Diesem Anspruch auf Perfektionismus auf dem Gebiet der Spiritualität und Moral kann ein Mensch nur bedingt gerecht werden. So wird ein Vertuschen von Fehlverhalten geradezu provoziert« (Bowe-Traeger 2019: 57). Mit positivem Charisma  sind nicht autoritäre Leader gemeint, vielmehr an Partizipation und Mitbestimmung interessiertes Leitungspersonal. Positiv eingesetzt kann Kommunikationsmacht beim Agenda-Setting für Kirchen und Unternehmen wichtig werden. Anders gesagt: Für Kirchen käme es darauf an, ein besseres Gespür für gesellschaftlich und individuell relevante Themen im „Kampf um Aufmerksamkeit“ zu entwickeln. Unternehmen leben dies vor, indem sie vermehrt auf Nachhaltigkeit und Ökologie setzen, und dies gezielt nach außen kommunizieren.

(4) Verletzungsmacht

Wir sind alle mehr oder weniger für die Effekte und die Auswüchse von Verletzungsmacht auf verschiedenen Ebenen anfällig.

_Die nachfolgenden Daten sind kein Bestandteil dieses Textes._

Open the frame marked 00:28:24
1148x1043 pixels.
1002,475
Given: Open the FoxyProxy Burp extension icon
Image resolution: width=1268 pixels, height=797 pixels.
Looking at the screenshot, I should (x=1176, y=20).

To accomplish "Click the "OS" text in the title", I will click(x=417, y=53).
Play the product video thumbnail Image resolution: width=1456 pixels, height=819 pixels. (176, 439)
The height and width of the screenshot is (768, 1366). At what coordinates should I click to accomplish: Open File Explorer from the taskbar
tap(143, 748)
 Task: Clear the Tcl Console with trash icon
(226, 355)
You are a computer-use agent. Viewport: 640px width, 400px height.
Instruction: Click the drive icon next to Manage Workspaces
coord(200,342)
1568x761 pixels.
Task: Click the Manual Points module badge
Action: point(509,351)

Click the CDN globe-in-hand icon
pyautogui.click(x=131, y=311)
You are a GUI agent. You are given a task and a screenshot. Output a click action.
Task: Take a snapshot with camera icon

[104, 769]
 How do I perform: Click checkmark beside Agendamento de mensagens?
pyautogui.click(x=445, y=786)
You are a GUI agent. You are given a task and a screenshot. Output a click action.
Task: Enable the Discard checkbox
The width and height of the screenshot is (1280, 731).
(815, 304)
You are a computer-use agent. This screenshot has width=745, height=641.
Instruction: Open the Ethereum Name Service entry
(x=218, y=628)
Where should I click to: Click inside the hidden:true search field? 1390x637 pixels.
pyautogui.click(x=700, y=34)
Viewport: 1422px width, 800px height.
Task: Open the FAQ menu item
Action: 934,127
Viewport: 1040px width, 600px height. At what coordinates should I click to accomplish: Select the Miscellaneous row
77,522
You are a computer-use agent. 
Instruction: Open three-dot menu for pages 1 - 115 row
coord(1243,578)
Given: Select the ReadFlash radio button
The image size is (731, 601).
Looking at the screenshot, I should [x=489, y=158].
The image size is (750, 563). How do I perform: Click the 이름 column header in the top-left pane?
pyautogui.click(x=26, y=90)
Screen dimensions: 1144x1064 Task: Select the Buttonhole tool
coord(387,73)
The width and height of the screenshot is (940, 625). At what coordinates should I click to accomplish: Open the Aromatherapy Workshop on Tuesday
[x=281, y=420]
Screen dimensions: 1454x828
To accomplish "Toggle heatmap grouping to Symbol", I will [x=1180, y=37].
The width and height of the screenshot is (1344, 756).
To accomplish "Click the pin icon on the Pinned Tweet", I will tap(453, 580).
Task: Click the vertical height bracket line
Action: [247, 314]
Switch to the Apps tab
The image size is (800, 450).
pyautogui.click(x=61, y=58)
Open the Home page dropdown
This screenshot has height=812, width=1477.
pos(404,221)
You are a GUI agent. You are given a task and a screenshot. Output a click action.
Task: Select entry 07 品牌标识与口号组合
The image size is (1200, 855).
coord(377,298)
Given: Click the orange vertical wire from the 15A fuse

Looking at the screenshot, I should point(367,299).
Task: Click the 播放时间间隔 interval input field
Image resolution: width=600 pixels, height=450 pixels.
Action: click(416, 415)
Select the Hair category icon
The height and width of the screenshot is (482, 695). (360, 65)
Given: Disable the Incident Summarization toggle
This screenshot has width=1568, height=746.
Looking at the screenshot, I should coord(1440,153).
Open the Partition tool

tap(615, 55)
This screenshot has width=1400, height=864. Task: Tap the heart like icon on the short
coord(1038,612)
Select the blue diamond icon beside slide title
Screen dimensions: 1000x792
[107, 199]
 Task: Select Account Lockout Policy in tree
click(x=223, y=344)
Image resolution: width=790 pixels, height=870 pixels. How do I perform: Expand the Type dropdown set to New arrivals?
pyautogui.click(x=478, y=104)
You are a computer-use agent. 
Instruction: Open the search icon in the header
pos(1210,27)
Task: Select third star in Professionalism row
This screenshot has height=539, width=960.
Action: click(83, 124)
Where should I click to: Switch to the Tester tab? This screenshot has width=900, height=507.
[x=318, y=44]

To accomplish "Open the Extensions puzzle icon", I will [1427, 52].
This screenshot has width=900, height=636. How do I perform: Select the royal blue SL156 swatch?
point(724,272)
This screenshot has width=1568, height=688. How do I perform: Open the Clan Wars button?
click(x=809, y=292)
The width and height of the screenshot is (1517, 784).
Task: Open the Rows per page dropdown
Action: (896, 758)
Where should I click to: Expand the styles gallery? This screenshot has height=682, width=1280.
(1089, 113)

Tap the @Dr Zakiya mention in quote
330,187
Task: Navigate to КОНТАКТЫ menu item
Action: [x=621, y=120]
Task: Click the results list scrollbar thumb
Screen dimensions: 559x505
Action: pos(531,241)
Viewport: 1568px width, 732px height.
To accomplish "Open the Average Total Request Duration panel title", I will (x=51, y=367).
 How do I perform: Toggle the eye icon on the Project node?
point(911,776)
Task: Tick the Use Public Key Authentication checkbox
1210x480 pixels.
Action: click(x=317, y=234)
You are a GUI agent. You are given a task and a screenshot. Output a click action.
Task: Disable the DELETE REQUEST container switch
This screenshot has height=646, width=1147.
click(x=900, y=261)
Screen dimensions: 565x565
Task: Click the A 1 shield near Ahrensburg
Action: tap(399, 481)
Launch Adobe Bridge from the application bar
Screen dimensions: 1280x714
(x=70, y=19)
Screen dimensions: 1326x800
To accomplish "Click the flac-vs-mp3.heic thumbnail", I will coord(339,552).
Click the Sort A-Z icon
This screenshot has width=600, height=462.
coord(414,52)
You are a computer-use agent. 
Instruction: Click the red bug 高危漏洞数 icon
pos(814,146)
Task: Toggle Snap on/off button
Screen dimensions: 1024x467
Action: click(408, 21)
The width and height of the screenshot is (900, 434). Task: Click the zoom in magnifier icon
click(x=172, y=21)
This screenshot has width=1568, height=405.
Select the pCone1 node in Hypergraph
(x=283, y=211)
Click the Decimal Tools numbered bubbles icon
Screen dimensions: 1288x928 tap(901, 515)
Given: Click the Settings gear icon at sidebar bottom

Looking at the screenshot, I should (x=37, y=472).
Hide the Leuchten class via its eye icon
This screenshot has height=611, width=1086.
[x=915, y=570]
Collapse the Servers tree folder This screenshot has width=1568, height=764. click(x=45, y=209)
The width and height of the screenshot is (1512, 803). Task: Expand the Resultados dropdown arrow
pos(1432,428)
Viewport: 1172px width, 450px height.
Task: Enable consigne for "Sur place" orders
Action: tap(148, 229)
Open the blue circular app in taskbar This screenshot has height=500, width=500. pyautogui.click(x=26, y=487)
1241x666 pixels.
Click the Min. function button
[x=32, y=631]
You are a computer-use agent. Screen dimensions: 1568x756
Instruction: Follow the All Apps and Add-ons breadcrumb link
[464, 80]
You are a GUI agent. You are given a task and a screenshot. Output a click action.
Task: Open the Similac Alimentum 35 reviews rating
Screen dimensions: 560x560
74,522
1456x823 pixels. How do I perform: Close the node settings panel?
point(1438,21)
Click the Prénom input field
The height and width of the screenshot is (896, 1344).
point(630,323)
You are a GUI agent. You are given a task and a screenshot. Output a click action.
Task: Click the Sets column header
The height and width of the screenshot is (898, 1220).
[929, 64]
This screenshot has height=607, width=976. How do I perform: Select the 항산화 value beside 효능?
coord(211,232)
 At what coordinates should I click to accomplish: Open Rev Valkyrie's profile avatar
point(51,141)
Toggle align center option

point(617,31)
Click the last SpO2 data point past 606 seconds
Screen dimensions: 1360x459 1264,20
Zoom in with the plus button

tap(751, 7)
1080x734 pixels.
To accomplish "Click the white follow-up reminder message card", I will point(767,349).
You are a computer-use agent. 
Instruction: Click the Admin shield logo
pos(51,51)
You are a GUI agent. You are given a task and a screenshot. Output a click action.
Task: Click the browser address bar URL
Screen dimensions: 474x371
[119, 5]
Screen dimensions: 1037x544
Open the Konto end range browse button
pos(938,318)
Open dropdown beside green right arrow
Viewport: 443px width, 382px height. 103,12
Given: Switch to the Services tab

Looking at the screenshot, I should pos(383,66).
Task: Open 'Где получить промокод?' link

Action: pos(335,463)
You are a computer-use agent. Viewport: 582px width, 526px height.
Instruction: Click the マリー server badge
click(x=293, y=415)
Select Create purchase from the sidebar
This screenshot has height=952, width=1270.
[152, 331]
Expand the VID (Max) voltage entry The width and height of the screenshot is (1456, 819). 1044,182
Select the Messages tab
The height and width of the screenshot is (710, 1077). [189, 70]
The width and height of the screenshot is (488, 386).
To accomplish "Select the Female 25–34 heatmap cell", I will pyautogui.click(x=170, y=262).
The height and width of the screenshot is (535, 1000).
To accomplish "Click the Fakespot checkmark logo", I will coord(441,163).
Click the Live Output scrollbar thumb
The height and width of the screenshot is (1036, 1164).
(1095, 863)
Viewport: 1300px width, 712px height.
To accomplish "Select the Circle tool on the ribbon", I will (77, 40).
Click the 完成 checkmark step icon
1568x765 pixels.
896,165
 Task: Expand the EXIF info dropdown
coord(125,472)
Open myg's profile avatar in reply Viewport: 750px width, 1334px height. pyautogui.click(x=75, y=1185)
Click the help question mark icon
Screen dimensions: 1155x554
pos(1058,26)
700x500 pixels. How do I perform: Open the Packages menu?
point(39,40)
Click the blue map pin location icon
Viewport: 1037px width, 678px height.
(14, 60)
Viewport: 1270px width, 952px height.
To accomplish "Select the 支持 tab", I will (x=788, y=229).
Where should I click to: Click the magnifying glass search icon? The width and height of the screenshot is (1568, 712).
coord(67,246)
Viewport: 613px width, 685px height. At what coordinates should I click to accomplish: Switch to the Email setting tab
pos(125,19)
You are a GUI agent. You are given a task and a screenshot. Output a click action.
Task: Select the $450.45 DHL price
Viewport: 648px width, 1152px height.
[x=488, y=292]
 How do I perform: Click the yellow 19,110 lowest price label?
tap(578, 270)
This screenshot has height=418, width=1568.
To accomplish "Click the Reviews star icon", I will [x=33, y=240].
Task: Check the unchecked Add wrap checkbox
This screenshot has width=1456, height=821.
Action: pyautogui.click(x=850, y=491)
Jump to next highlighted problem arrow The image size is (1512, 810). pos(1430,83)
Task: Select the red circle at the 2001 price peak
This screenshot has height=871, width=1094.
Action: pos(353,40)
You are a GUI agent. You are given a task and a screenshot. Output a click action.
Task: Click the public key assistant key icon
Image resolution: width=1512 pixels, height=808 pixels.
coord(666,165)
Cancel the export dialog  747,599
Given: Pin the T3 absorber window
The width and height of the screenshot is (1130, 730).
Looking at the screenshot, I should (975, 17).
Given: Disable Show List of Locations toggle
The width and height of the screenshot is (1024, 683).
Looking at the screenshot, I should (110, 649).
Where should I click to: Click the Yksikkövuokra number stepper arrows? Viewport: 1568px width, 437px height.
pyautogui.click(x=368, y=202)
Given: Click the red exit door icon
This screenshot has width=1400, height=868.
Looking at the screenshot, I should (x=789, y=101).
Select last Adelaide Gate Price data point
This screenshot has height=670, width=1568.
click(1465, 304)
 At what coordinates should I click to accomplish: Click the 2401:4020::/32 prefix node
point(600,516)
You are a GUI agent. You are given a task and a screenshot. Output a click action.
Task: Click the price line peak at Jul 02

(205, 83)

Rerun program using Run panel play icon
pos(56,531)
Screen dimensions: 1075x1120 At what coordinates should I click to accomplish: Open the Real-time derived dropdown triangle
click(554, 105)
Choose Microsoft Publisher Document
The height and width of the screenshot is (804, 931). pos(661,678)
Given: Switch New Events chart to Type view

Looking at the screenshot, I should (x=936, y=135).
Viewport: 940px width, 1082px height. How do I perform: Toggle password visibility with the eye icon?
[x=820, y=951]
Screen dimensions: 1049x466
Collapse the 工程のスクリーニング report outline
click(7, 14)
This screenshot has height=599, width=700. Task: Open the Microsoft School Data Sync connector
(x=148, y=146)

Vulnerabilität und die Macht zu verletzen trifft uns global und lokal, beispielsweise im Kriegsfall. Sie begegnet uns ebenso auf der Mikroebene alltäglichen Handelns. Beim Ende des Schweigens im Jahr 2010 von Seiten der Opfer im öffentlich gewordenen Missbrauchsskandal in der katholischen Kirche, wurde auf schreckliche Weise deutlich, über wie viel (fatale) Verletzungsmacht Kirchen verfügen. In (vermeintlich) geschützten Räumen und in intimen Nahverhältnissen wird die Macht zu verletzen an Leib und Seele in einem Fall eher direkt, im anderen subtil eingesetzt. Hier sind Kirchen und ihre Mitglieder im Besonderen anfällig. Aber auch Vorgesetzte und Chefs in Unternehmen verfügen über eine ausgeprägte Form der Verletzungsmacht qua hierarchisch überlegener Position im institutionellen Gefüge. Das Beispiel der sexuellen Übergriffe und der Diskriminierungen qua Geschlecht zeigen überdeutlich, inwiefern Leitungspersonal (aber auch Mitarbeiter) ihre Untergebenen psychisch verletzen und traumatisieren.

(5) Verschleierungsmacht

Kirchen und Unternehmen nutzen ihre Verschleierungsmacht. Brisante Themen werden ausgeblendet, bagatellisiert und dem Licht der Öffentlichkeit entzogen. Dinge zu verbergen, etwas aktiv zu verschleiern scheint in unserer auf Transparenz setzenden, und Klarheit fordernden Gesellschaft zunehmend schwieriger zu realisieren sein. Dennoch ist Verschleierungsmacht in vielen Kontexten am Wirken und nicht immer einfach offenzulegen. Skandale und Enthüllungen zeugen davon. Vorherrschend ist eine Art Paradox: Auf der einen Seite wollen wir einfach alles und möglichst transparent erfahren, sind aber auf der anderen Seite aus guten Gründen nicht bereit, alles preiszugeben – und schon gar nicht jeder oder jedem.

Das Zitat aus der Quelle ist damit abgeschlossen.